The apparent change of heart followed years of GOP suspicion about the 2010 Affordable Care Act, which Republicans derided as “Obamacare” only to see the label, as well as the program, become highly popular.
For years, Republicans said they couldn’t trust Congress to keep the federal government’s promise to pay 90% of the costs of expansion. They said the state’s Medicaid program — now with 2.7 million enrollees — had been overspending for years and was ill-prepared to take on more.
And fundamentally, they argued that more people would become dependent on government if allowed to benefit from Medicaid, which now mostly serves poor children and their parents and low-income elderly people.
Republicans say North Carolina Medicaid spending is now largely under control and they don't think Congress will increase the state's share of the cost beyond 10%. The state’s portion — perhaps as much as $600 million annually — can be covered by assessments on the state’s hospitals and insurance plans.
Interest also grew when the 2021 COVID-19 federal relief package offered a financial sweetener to encourage the remaining holdout states to accept expansion. For North Carolina, whose tax coffers already are flush thanks to a roaring economy, it would be an extra $1.5 billion over two years.
“This is an opportunity to take federal dollars, actually present a savings to the state of North Carolina and increase access to health care,” House Speaker Tim Moore told colleagues in June. “I’d call that a pretty good trifecta to do those things.”
Cooper also can take credit for his persistence. He's pushed nonstop for expansion since taking office in 2017, citing the economic shot in the arm the federal money would bring to rural hospitals, communities and families of the 600,000 residents who could qualify.
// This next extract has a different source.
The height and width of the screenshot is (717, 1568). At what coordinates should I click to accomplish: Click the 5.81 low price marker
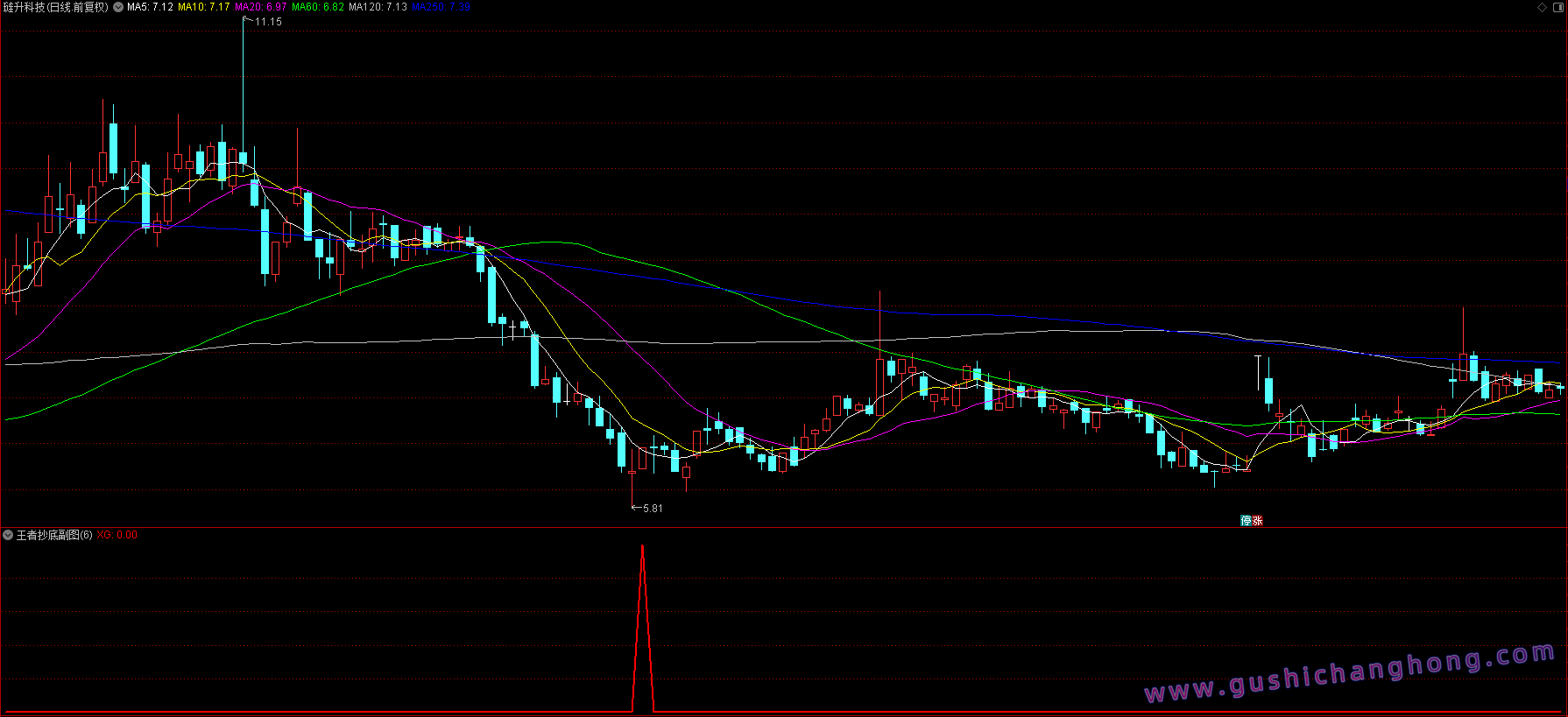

Cooper went so far as to veto the 2019 state budget because Moore and Berger wouldn’t commit to Medicaid talks. He signed this year's, saying "we are closer than ever to agreement on Medicaid expansion,” and a veto “would be counterproductive.”
A pivotal moment came after the 2020 elections, when Cooper convened a bipartisan commission of medical, business and nonprofit leaders and state legislators that came up with “guiding principles” to improve health care coverage.
"People with quite different political views were willing to listen to those who are coming at these issues from different backgrounds and different concerns,” said Mark McClellan, director of the Duke-Margolis Center for Health Policy at Duke University, which convened the commission.
Another influencer was former Ohio Gov. John Kasich, who told a joint House-Senate committee in March how expansion has worked in his Republican-leaning state. The committee focused on the details, including how to increase the number of nurses, hospital beds and services in the state.
Negotiations slowed this summer between the House, Senate and Cooper, largely because the Senate wants regulatory changes aimed at providing even more access to services that it says will result in lower costs.
They include giving nurse practitioners, certified nurse midwives and others the ability to work independently from doctors, and scaling back “certificate of need” laws that critics say enable medical providers to limit competition that could bring down their revenue.
Berger blames hospitals for refusing to accept a compromise. The North Carolina Healthcare Association, representing hospitals and health systems, said it has raised concerns about Berger’s bill, but remains an expansion advocate.
“It’s positive that both chambers now support expansion, and right now hospitals hold the key to getting this done,” Cooper spokesperson Ford Porter said.